When sitting, keep you feet about 6 inches apart.
When sitting, keep your knees below the level of your hips. Avoid chairs that are too low. You may sit on a pillow to keep your hips higher than your knees.
When getting up from a chair, slide toward the edge of the chair and then use your walker or crutches for support.
Avoid bending over at the waist. You may consider purchasing a long-handled shoehorn or a sock aid to help you put on and take off your shoes and socks without bending over. Also, an extension “reacher” or “grabber” may be helpful for picking up objects that are too low for you to reach.
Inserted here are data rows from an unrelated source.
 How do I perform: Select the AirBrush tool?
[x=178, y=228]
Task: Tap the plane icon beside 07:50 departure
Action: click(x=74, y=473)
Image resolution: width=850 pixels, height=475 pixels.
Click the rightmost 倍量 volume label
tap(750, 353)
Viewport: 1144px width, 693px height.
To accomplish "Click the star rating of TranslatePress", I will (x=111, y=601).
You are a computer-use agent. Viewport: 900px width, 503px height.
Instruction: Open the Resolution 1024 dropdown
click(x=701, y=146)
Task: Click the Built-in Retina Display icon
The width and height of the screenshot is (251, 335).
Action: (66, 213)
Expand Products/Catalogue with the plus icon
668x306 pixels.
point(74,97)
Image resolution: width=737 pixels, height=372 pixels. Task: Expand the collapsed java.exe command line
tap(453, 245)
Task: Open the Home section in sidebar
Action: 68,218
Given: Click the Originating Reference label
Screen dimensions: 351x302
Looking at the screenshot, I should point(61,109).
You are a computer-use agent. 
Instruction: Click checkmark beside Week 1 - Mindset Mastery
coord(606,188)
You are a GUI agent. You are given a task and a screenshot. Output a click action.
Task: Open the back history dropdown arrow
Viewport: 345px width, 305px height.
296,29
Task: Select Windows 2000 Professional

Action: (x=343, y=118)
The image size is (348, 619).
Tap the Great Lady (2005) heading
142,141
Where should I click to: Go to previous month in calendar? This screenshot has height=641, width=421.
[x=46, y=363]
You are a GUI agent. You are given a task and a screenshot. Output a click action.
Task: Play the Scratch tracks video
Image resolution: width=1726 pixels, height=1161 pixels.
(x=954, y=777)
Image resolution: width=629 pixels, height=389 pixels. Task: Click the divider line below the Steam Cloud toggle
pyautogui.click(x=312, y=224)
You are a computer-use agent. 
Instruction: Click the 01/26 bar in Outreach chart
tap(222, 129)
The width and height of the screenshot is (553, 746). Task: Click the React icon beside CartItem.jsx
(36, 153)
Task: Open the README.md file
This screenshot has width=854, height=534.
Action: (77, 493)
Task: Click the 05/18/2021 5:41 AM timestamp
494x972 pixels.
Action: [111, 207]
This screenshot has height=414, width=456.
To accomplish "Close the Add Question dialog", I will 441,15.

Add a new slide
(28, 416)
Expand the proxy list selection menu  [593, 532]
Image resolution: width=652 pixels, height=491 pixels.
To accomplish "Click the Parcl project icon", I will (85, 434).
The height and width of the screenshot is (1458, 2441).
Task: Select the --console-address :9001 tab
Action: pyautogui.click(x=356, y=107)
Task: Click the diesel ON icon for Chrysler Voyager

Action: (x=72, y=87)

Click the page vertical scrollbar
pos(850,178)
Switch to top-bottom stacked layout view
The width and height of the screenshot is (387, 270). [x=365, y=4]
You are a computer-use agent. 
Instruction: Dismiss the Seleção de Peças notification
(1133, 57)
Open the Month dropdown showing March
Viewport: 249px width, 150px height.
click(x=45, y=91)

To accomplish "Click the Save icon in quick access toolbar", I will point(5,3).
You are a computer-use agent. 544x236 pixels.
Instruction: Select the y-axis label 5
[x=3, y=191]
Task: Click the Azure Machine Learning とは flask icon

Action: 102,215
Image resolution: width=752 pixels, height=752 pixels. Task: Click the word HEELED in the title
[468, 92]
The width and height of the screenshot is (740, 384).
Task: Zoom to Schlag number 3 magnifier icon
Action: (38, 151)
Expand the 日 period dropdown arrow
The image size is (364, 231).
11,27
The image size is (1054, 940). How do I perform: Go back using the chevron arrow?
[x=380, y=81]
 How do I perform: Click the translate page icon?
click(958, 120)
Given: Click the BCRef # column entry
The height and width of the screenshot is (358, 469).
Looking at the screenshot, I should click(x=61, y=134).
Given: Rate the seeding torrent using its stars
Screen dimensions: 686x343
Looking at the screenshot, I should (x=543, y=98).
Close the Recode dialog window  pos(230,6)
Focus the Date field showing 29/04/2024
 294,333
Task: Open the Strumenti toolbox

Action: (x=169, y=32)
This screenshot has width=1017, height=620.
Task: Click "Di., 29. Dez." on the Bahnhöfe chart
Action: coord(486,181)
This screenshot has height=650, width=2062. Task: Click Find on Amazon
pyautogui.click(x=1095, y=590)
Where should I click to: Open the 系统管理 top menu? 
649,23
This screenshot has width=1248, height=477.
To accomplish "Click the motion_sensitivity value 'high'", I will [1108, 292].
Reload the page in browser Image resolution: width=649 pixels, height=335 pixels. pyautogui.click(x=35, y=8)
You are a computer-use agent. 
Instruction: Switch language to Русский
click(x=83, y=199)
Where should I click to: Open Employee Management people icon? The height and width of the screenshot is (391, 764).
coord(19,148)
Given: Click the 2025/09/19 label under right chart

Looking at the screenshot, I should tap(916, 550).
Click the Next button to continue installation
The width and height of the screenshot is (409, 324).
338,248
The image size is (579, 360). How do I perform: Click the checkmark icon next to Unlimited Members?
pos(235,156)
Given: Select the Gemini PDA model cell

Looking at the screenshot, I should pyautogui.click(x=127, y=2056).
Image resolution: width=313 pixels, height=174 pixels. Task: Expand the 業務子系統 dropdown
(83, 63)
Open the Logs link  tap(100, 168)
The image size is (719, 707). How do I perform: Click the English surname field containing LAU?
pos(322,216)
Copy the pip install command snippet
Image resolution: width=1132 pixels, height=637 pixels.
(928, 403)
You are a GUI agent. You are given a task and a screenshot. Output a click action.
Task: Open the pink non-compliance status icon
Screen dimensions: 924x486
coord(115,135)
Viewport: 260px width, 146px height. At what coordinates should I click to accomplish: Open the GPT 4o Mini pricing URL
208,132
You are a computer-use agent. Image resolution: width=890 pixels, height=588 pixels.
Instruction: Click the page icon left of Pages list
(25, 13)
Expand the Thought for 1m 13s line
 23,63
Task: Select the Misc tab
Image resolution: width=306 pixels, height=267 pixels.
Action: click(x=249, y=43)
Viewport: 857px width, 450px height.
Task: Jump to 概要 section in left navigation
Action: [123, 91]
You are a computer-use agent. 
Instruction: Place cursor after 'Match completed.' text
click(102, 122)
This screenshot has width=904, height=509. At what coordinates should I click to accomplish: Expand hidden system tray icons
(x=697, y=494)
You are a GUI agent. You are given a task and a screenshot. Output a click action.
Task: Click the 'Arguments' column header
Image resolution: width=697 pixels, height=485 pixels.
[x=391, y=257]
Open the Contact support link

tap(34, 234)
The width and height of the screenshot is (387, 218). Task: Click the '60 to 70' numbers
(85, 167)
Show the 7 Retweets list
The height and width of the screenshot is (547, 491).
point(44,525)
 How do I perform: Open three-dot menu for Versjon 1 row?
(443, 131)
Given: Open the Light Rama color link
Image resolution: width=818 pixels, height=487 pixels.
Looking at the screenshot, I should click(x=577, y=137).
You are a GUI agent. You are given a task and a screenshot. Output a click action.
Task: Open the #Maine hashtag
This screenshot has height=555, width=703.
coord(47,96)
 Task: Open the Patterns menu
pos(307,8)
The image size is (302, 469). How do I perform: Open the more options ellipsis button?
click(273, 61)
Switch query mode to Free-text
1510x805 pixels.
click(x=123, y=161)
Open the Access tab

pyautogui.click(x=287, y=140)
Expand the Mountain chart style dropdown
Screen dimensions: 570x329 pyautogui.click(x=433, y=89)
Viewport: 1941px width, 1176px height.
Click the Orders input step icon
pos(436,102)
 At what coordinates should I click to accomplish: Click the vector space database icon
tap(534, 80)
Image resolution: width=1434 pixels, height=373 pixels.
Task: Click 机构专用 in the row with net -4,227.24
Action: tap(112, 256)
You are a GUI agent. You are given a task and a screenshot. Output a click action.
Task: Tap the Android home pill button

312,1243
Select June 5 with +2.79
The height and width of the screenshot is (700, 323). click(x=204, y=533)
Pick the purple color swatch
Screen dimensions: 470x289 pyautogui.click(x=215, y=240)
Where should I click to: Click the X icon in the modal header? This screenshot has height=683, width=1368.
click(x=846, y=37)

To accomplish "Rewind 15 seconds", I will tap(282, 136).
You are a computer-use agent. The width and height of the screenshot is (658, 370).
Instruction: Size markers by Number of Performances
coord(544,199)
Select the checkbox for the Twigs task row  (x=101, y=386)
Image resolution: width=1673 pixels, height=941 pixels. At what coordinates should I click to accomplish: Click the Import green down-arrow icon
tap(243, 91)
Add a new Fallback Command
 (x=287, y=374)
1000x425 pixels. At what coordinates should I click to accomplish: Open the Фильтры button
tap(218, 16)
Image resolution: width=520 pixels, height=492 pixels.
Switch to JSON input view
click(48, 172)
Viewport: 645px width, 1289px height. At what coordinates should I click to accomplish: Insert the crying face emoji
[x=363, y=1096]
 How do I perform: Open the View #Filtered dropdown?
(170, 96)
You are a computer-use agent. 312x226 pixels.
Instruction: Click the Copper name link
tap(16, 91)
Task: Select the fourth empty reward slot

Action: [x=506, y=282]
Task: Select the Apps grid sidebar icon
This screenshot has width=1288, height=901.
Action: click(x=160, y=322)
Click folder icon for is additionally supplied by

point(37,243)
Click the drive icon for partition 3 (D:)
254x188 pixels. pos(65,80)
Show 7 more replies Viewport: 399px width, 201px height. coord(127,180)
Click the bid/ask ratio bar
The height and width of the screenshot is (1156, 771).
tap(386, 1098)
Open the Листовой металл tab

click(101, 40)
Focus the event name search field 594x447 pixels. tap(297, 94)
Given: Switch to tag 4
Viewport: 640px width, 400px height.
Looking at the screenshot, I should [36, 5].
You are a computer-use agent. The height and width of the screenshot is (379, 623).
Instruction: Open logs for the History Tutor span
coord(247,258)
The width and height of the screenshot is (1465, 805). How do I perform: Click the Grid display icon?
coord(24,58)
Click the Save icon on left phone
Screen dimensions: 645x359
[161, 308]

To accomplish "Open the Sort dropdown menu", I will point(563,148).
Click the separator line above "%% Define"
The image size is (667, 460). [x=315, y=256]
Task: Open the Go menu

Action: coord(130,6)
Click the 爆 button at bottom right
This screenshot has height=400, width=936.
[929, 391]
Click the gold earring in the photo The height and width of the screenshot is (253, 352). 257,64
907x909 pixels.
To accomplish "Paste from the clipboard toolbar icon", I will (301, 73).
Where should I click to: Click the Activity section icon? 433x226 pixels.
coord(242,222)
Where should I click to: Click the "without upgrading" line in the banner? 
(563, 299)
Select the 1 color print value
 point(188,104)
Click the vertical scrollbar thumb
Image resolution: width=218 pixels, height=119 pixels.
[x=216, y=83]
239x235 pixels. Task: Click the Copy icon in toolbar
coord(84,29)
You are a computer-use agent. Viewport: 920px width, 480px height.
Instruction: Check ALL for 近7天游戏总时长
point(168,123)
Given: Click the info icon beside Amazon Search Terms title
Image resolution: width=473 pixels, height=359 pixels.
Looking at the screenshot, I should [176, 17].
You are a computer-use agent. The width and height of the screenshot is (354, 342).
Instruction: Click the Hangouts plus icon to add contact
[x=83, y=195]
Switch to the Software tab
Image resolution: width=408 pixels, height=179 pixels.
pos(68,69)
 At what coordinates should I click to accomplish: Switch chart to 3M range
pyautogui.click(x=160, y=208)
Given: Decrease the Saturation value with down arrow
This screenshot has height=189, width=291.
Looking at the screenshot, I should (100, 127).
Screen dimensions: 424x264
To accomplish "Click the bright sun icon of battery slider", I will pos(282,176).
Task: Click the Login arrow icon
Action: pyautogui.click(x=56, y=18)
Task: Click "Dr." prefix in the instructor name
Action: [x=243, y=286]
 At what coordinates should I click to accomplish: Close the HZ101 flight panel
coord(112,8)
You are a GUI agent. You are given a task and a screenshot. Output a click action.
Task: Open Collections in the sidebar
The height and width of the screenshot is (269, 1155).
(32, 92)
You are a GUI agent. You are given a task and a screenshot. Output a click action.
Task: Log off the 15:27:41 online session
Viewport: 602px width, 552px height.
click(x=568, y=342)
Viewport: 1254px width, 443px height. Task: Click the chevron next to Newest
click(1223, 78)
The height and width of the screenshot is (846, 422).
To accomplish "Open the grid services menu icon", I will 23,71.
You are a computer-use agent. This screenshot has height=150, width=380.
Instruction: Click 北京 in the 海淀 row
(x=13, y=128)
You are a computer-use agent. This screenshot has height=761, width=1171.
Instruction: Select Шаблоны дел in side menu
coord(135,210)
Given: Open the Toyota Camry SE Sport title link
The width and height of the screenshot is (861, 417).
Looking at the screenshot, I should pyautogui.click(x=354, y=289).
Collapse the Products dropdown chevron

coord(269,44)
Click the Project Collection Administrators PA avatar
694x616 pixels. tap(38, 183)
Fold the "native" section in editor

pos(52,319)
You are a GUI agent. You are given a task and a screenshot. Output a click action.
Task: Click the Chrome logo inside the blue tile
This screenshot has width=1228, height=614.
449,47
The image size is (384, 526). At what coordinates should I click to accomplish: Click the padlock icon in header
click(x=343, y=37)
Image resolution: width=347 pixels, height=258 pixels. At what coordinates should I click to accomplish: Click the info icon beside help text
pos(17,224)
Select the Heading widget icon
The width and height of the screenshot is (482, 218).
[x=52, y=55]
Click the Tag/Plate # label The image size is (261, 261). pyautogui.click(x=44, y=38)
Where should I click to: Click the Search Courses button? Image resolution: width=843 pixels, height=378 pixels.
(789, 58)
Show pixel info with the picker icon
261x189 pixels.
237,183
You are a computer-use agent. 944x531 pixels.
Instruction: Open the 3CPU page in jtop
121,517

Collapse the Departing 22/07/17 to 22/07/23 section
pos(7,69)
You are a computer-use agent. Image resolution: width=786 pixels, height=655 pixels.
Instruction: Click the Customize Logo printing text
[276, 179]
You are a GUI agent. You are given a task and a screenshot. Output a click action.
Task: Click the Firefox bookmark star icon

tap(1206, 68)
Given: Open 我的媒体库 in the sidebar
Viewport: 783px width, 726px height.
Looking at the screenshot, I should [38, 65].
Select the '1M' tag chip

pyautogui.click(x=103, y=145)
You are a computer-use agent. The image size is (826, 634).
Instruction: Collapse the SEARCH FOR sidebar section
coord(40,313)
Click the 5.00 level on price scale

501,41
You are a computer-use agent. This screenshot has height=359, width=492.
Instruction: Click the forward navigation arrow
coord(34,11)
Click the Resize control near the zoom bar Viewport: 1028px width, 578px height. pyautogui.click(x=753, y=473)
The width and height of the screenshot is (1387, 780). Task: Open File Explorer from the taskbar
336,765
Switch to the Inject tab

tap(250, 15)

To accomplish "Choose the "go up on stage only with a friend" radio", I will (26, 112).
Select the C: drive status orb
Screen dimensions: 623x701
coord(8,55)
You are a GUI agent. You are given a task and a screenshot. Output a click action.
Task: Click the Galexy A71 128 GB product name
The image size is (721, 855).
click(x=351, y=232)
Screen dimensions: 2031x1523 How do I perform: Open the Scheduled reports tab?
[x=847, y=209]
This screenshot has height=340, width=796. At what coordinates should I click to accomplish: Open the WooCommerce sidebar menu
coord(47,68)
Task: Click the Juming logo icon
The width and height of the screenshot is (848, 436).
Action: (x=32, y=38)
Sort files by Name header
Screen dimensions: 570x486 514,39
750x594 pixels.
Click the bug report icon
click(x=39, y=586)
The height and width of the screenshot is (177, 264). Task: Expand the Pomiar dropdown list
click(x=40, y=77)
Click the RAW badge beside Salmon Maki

When lying in bed, place a pillow between your legs to keep the joint in proper alignment.
A special abductor pillow or splint may be used to keep the hip in correct alignment.
An elevated toilet seat may be necessary to keep the knees lower than the hips when sitting on the toilet.
Always place a pillow between your legs when turning onto your side while in bed. You should use the pillow for about 3 months following surgery.
Do not sleep on your operated side for 6 weeks.
Use your crutches or walker to assist you while walking.
Continue to wear your TEDs for about 6 weeks after your surgery.
Continue your anticoagulation for 6 weeks after your surgery.
Keep feet/toes pointed straight ahead when walking.
The following tips can make your homecoming easier.
In the kitchen (and in other rooms as well), place items you use frequently within reach so you don’t have to reach up or bend down.
Rearrange furniture so you can get about on a walker or crutches. You may want to change rooms (make the living room your bedroom, for example) to stay off the stairs.
Get a good chair, one that is firm and has a higher-than-average seat. This type of chair is safer and more comfortable than a low, soft-cushioned chair.
Remove any throw rugs or area rugs that could cause you to slip. Securely fasten electrical cords around the perimeter of the room.
Install a shower chair, grab bar and raised toilet in the bathroom.
Use assistive devices such as a long-handled shoehorn, a long-handled sponge and a grabbing tool or reacher to avoid bending too far over. Wear a big-pocket shirt or soft shoulder bag for carrying things.
Set up a “recovery center” in your home, with a phone, television remote control, radio, facial tissues, wastebasket, pitcher and glass, reading materials and medications within easy reach.
Activities at home
Keep the skin clean and dry. The dressing applied in the hospital should be changed as necessary. Ask for instructions on how to change the dressing if you are not sure.
If you have stitches that need to be removed, your surgeon will give you specific instructions about the incision and when you can bathe. X-rays will be taken later to ensure that the joint is healing properly.
Notify your doctor if the wound appears red or begins to drain.
Take your temperature twice daily and notify your doctor if it exceeds 100.5°F.
Swelling is normal for the first 3 to 6 months after surgery. Elevate your leg slightly and apply an ice pack for 15 to 20 minutes at a time, a few times a day.
Calf pain, chest pain and shortness of breath are signs of a possible blood clot. Notify your doctor immediately if you notice any of these symptoms.